### TASKS TO CARRY OUT
A. Summarize the text on Siamese networks in two sentences.
B. Answer these questions from the text on Siamese networks:
(i) In what year was the architecture introduced, and for what task?
(ii) Which two distance metrics are named as typical for comparing the outputs?
(iii) Which two self-supervised learning methods are named?
C. Transcribe the stretch of the text on Siamese networks from "A Siamese network" through "comparisons are possible.".

### SUPPLIED TEXT
A twin neural network architecture that learns similarity by comparing two inputs.
A Siamese network is a neural network architecture consisting of two or more identical subnetworks that share the same weights and parameters. Rather than classifying a single input, the network processes two inputs in parallel and produces embeddings that can be directly compared. Because both branches are structurally identical and weight-tied, any transformation applied to one input is applied in exactly the same way to the other, ensuring that the resulting representations live in a common feature space where meaningful distance comparisons are possible.
The comparison between outputs is typically performed using a distance metric such as Euclidean distance or cosine similarity, and the network is trained with a loss function designed to shape the embedding space appropriately. Contrastive loss is a classic choice: it penalizes large distances between embeddings of similar pairs and small distances between embeddings of dissimilar pairs. More recent variants use triplet loss, which anchors learning relative to a reference example, a positive match, and a negative mismatch simultaneously, often yielding better-structured embedding spaces.
Siamese networks are particularly well-suited to few-shot learning scenarios, where labeled data is scarce. Instead of learning to classify fixed categories, the network learns a general notion of similarity that can generalize to entirely new classes at inference time. This makes the architecture valuable in domains like face verification, signature authentication, medical image comparison, and one-shot object recognition, where collecting large labeled datasets for every possible class is impractical.
The architecture was introduced in 1993 for handwritten signature verification and gained renewed prominence in the deep learning era as researchers applied it to face recognition and image retrieval with convolutional backbones. Today, Siamese-style weight sharing and contrastive objectives underpin many self-supervised learning methods, including SimCLR and MoCo, making the core idea foundational to modern representation learning well beyond its original verification use case.

Stored records
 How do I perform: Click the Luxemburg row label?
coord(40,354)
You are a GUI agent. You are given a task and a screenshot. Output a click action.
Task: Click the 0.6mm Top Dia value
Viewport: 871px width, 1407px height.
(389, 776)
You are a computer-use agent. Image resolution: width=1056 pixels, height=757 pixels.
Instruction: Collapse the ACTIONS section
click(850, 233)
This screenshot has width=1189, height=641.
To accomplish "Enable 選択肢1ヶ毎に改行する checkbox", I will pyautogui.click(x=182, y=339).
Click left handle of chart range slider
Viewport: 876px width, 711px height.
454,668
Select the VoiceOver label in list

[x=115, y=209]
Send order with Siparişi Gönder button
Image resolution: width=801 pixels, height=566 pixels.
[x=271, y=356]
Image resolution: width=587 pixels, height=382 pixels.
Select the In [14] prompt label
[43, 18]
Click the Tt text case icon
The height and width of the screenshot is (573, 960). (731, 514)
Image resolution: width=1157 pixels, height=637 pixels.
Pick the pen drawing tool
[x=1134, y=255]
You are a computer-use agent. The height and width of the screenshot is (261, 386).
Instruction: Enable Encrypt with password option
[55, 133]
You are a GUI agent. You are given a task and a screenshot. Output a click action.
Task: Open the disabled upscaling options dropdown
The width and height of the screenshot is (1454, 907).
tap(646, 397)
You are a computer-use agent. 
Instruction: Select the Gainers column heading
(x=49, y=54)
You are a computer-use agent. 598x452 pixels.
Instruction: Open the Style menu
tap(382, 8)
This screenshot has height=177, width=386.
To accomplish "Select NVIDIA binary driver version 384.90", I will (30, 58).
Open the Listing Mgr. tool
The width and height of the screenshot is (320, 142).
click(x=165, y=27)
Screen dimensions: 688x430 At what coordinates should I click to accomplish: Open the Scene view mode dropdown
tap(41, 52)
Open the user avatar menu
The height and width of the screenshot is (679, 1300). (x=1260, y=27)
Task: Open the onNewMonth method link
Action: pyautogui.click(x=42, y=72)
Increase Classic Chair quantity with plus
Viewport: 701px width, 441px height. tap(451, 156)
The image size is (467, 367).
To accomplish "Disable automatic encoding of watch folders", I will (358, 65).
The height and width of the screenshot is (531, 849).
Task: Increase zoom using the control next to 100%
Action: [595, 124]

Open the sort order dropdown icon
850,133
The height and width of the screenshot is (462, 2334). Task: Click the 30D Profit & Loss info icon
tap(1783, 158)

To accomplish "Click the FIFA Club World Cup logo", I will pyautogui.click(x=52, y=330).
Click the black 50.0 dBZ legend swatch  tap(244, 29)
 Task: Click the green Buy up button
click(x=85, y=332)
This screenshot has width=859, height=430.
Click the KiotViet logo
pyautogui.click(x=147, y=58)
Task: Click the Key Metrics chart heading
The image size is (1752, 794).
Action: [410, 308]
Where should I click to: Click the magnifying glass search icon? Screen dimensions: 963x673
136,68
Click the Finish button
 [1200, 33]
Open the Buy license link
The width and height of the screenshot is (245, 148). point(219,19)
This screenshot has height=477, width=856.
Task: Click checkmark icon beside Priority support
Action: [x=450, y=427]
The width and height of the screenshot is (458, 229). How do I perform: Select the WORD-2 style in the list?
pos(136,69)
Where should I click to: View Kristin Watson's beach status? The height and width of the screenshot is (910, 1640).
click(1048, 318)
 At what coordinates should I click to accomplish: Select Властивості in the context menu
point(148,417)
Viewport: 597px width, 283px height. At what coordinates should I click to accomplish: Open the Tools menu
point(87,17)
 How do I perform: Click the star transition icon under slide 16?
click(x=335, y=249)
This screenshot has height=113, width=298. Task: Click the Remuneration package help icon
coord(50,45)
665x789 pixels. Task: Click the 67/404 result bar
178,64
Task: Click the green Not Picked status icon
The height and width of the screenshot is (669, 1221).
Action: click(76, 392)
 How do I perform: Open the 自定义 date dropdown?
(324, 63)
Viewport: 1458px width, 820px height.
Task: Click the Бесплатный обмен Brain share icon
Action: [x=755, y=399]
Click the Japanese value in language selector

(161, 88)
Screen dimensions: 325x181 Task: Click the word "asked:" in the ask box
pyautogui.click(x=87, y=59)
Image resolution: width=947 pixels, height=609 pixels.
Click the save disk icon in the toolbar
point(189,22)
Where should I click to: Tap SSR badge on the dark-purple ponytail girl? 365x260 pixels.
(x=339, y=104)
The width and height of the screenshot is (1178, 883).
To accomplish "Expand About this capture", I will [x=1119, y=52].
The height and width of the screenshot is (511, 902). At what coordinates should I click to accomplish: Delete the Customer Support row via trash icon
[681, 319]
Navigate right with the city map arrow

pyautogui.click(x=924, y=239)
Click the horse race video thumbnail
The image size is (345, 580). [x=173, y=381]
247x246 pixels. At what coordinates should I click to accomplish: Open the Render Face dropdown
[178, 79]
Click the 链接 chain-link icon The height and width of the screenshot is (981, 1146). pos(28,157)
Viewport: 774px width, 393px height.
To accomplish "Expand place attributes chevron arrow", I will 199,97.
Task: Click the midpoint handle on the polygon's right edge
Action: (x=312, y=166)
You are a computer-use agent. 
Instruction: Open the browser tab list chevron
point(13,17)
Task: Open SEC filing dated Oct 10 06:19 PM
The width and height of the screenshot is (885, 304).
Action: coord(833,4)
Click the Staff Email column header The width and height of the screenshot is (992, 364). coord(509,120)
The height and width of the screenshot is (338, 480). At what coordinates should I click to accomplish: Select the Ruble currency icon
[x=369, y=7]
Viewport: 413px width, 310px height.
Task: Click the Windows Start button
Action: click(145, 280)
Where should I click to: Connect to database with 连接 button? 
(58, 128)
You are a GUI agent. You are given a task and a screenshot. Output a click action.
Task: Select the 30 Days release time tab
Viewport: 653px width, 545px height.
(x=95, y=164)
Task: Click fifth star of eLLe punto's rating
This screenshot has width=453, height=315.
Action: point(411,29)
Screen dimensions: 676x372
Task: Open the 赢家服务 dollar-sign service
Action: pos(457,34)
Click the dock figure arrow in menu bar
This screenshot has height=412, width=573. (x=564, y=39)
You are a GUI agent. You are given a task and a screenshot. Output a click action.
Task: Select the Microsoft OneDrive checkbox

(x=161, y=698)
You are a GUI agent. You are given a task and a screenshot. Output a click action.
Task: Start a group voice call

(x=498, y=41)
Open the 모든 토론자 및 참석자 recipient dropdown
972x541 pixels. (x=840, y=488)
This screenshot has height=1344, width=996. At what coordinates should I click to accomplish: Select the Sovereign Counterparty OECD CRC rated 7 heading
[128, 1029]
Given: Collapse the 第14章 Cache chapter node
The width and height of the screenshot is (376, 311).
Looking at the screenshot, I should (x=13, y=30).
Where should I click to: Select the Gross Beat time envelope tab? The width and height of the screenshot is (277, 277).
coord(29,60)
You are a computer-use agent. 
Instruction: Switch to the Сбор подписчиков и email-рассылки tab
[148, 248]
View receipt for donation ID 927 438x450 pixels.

### TASK-BY-TASK RESULTS
A. A Siamese network uses two or more identical subnetworks with shared weights to process two inputs in parallel, producing embeddings that are compared with a distance metric and shaped during training by losses such as contrastive or triplet loss. It suits few-shot tasks like face verification and signature authentication, was introduced in 1993 for handwritten signature verification, and its core ideas now underpin self-supervised methods such as SimCLR and MoCo.

B.
(i) 1993, for handwritten signature verification.
(ii) Euclidean distance and cosine similarity.
(iii) SimCLR and MoCo.

C.
A Siamese network is a neural network architecture consisting of two or more identical subnetworks that share the same weights and parameters. Rather than classifying a single input, the network processes two inputs in parallel and produces embeddings that can be directly compared. Because both branches are structurally identical and weight-tied, any transformation applied to one input is applied in exactly the same way to the other, ensuring that the resulting representations live in a common feature space where meaningful distance comparisons are possible.